(Problem to solve) Could you retype only the lines from the one containing "Given: Create a Mac App Distribution identity" through the final line of the entries, both included, skipping any images?
(Material for the task)
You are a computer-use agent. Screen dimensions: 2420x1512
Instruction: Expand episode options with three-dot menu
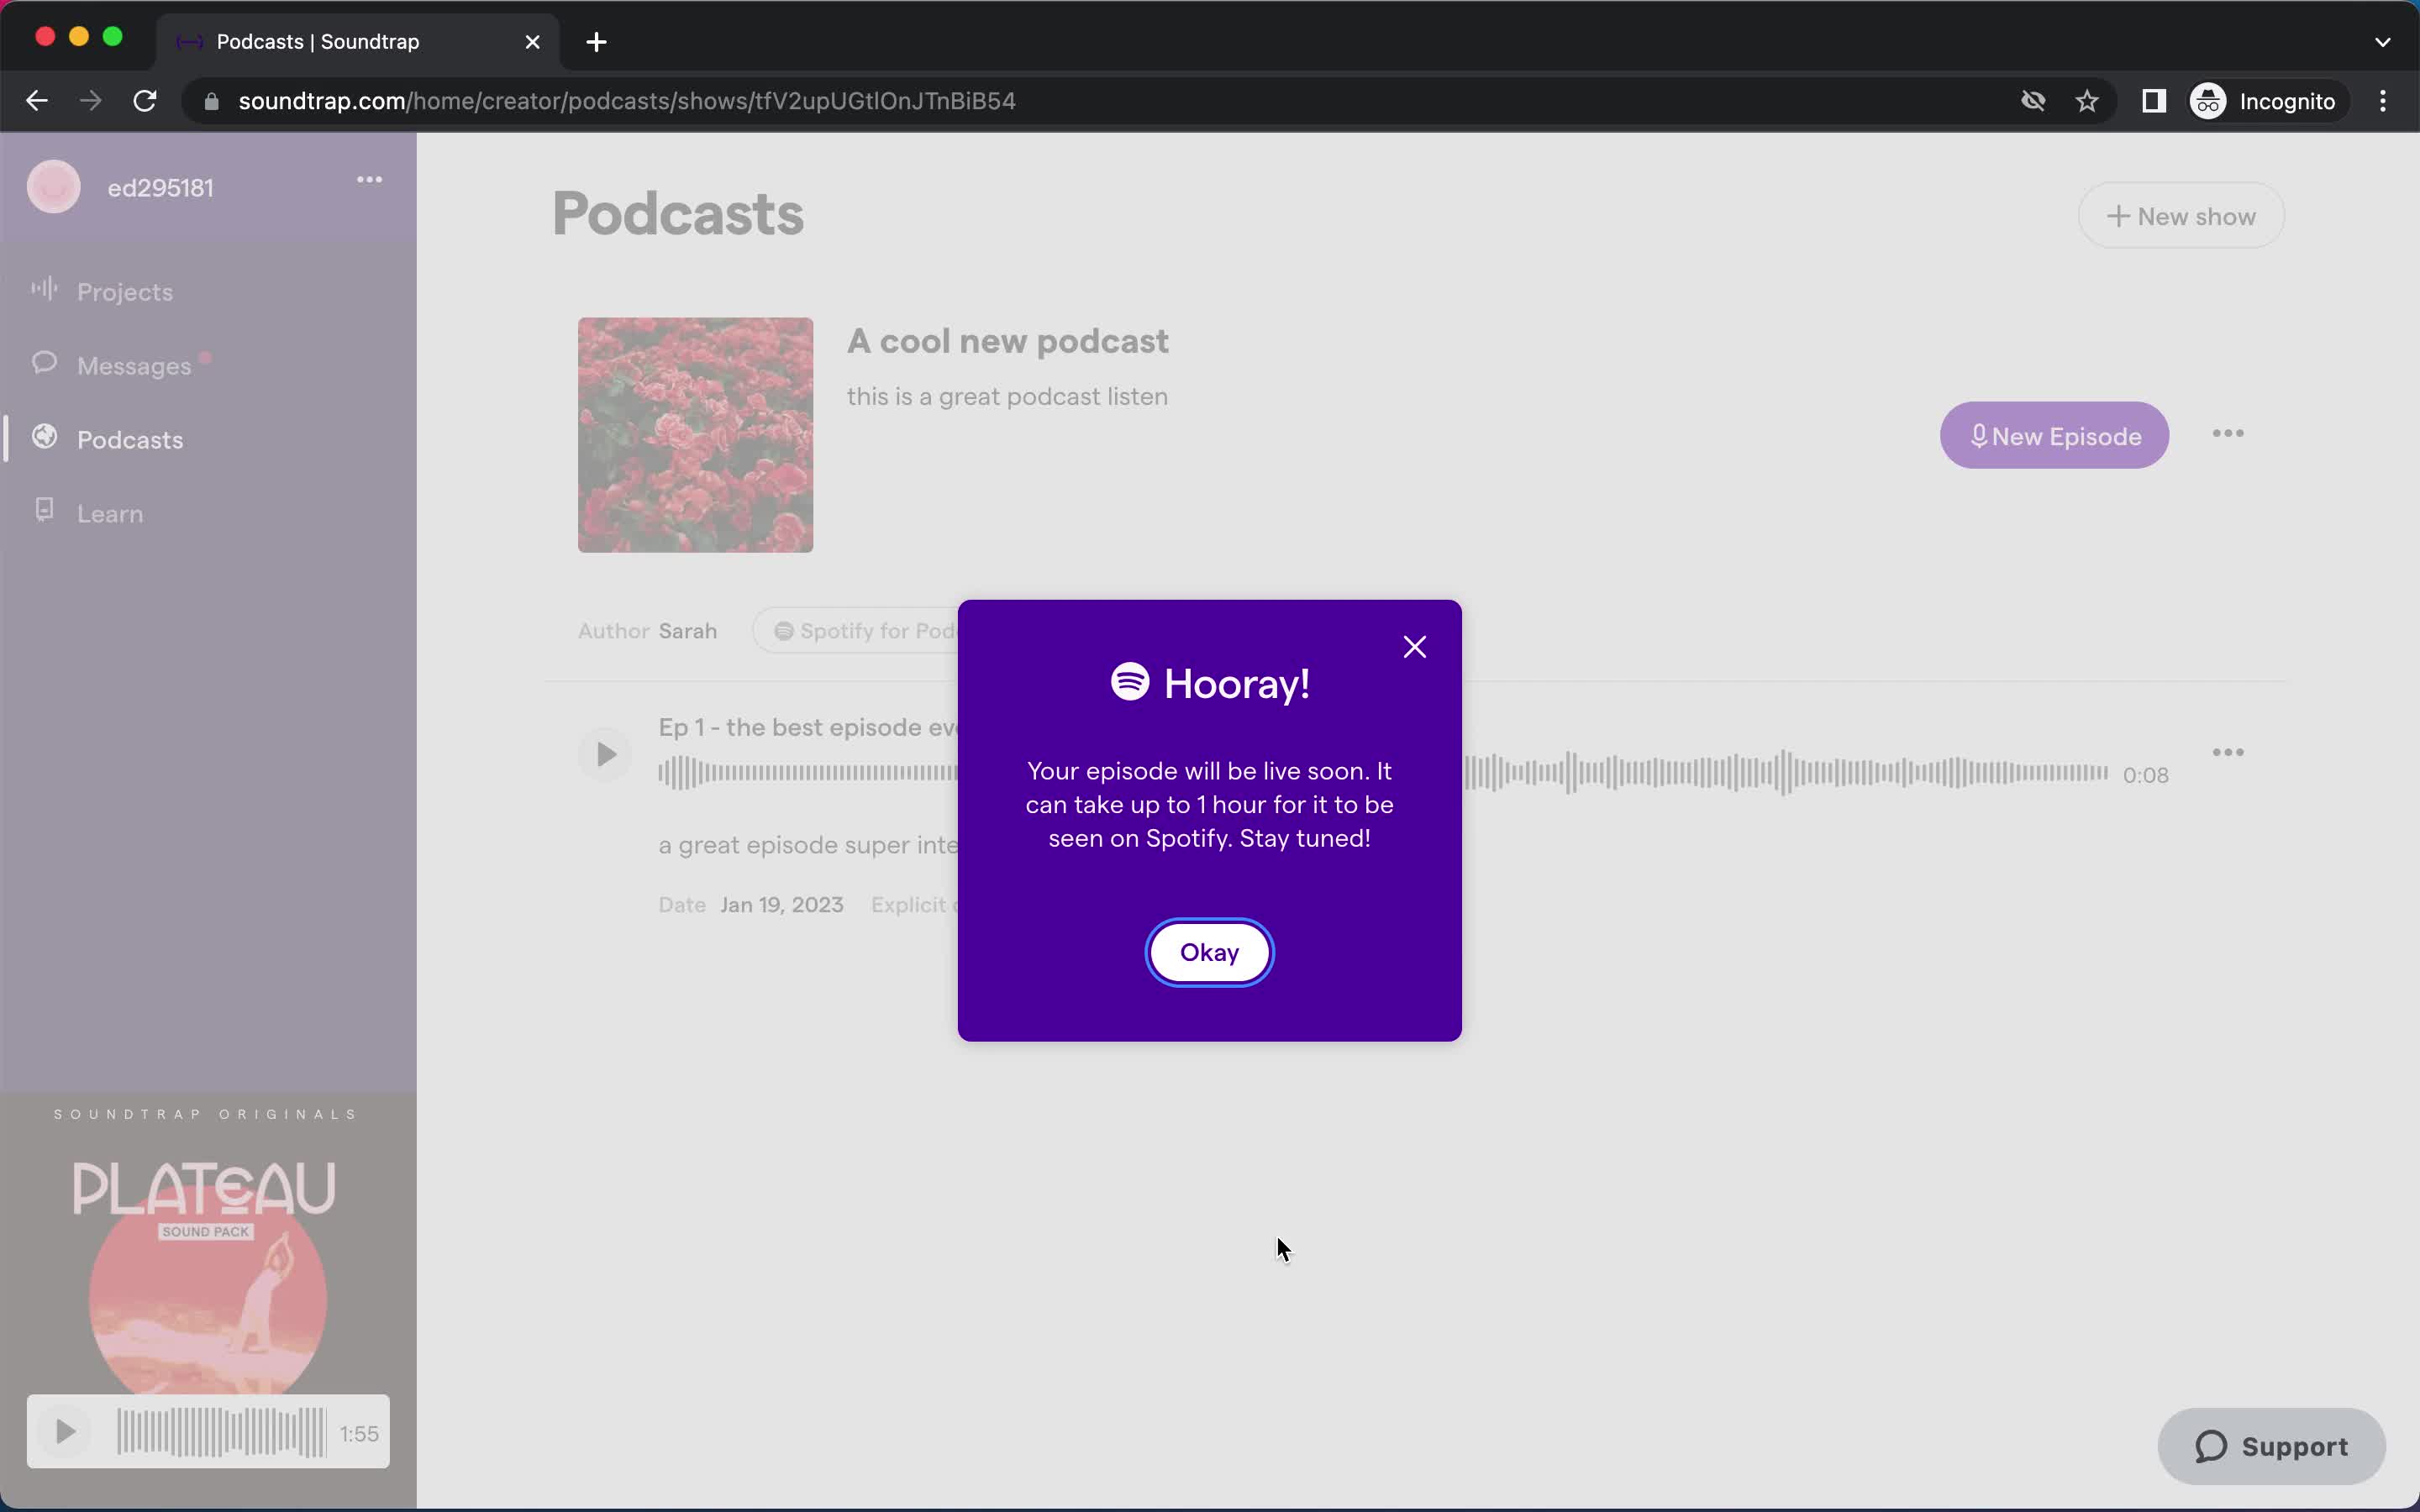2228,753
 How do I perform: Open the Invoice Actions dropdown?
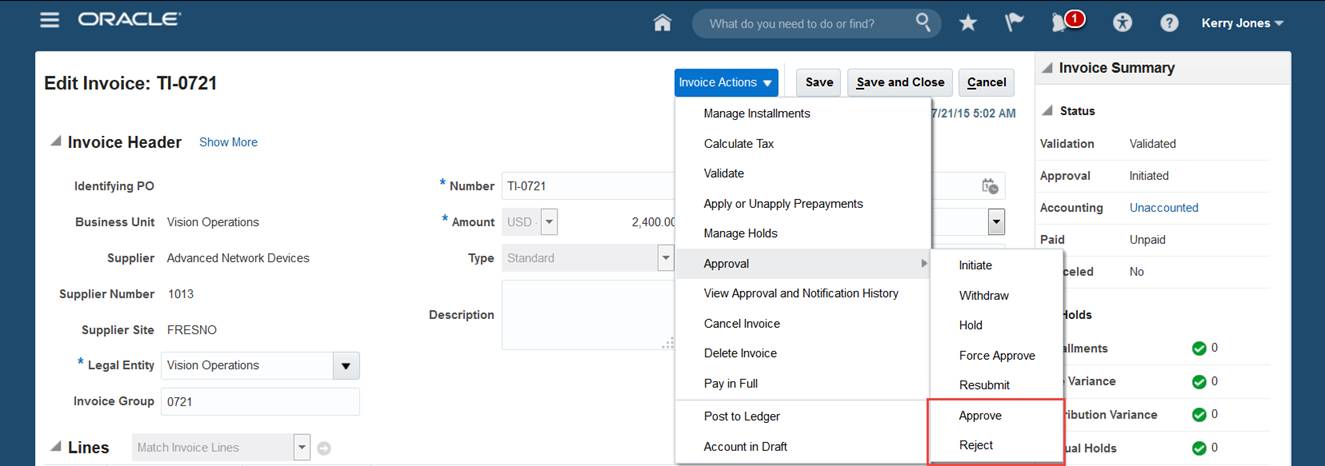point(726,83)
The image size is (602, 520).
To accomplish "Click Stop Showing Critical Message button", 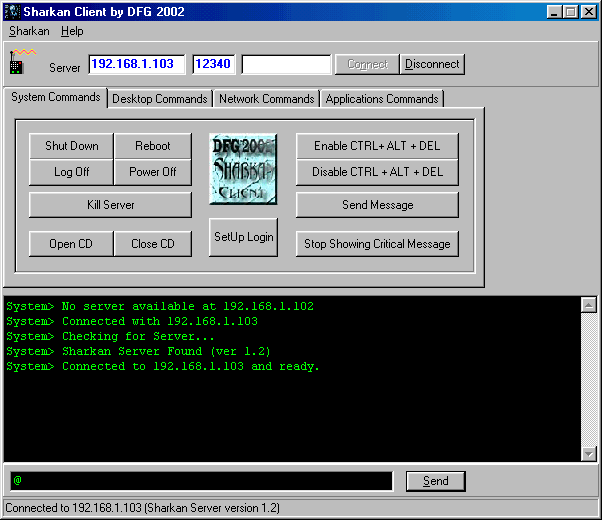I will 377,244.
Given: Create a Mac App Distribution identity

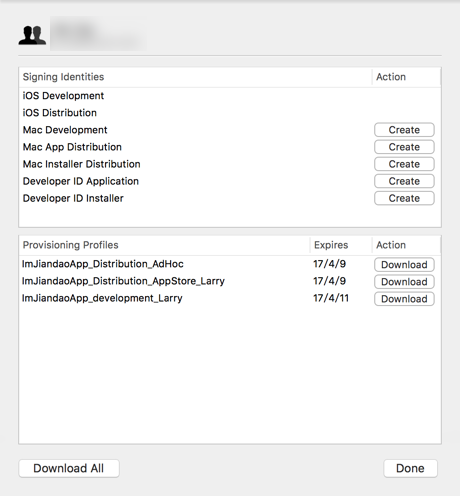Looking at the screenshot, I should click(404, 147).
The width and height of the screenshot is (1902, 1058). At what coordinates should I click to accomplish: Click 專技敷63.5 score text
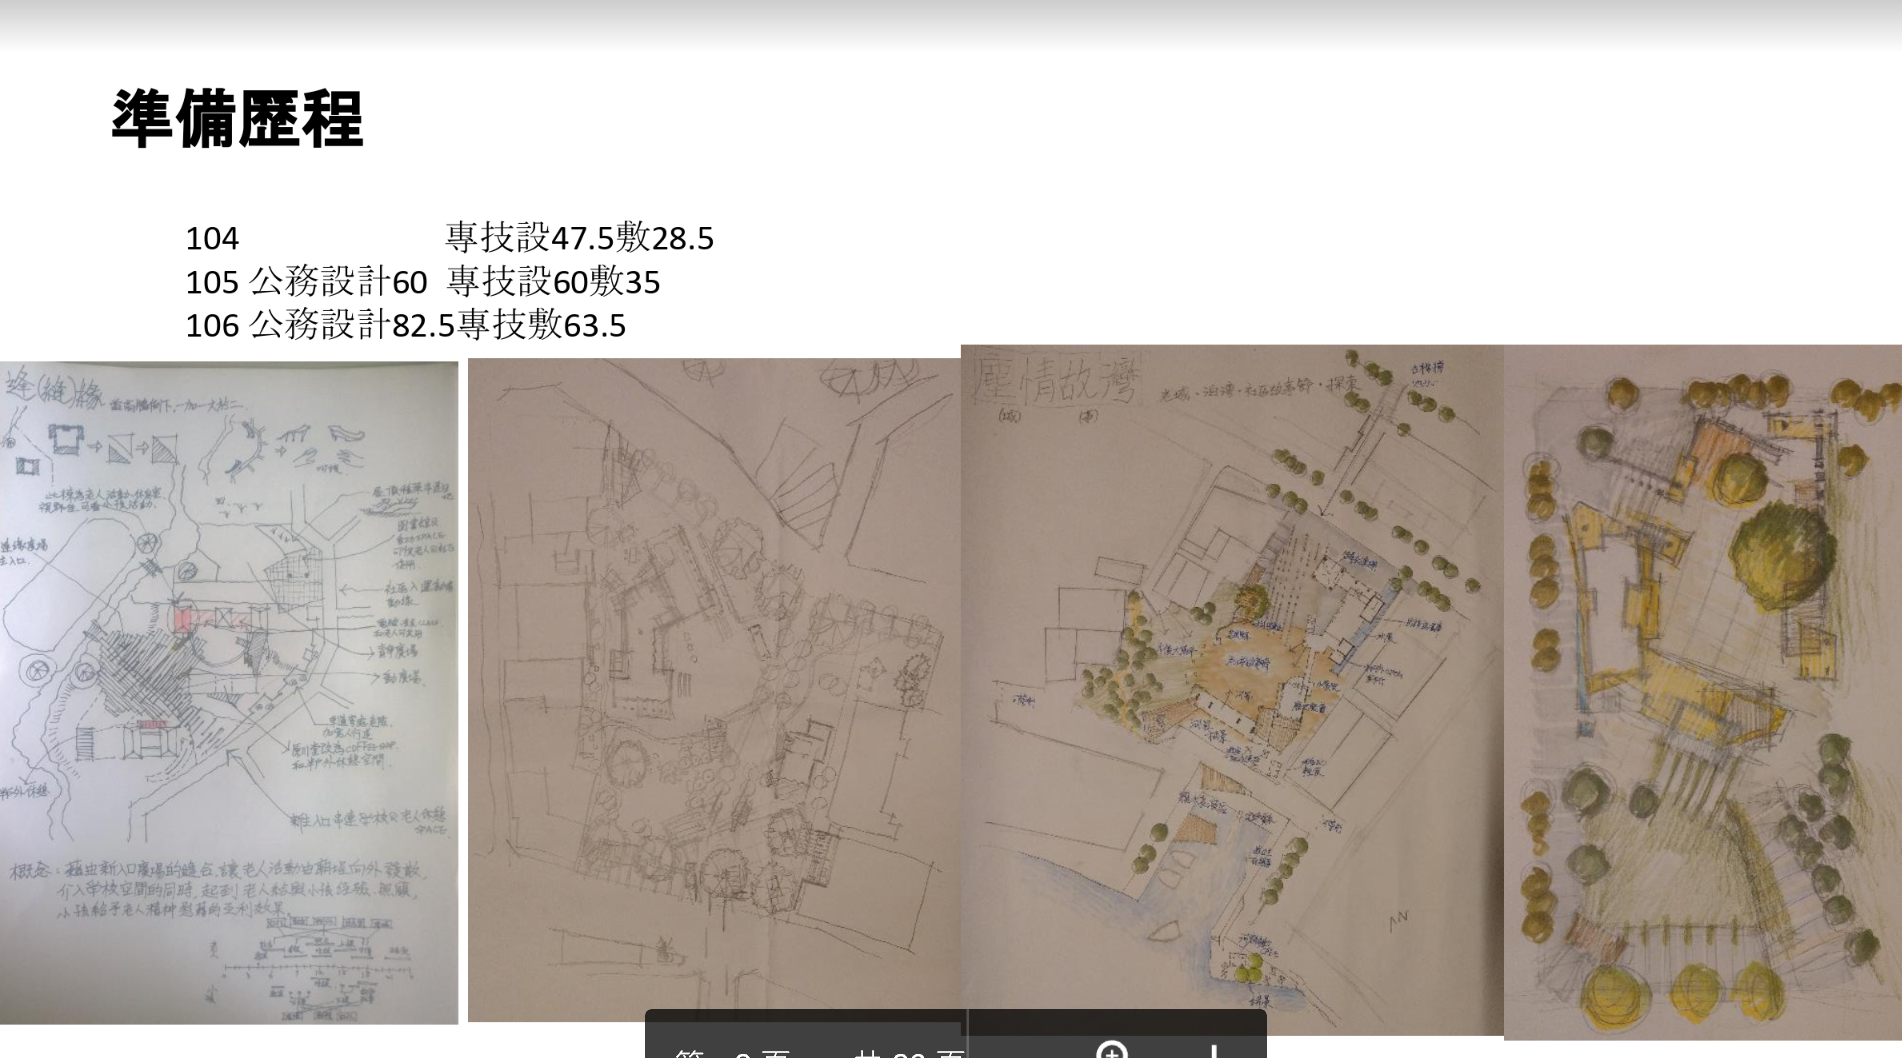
(End Material for the task)
(Answer space)
Given: Create a Mac App Distribution identity

Looking at the screenshot, I should click(404, 147).
The width and height of the screenshot is (1902, 1058). At what coordinates should I click to accomplish: Click 專技敷63.5 score text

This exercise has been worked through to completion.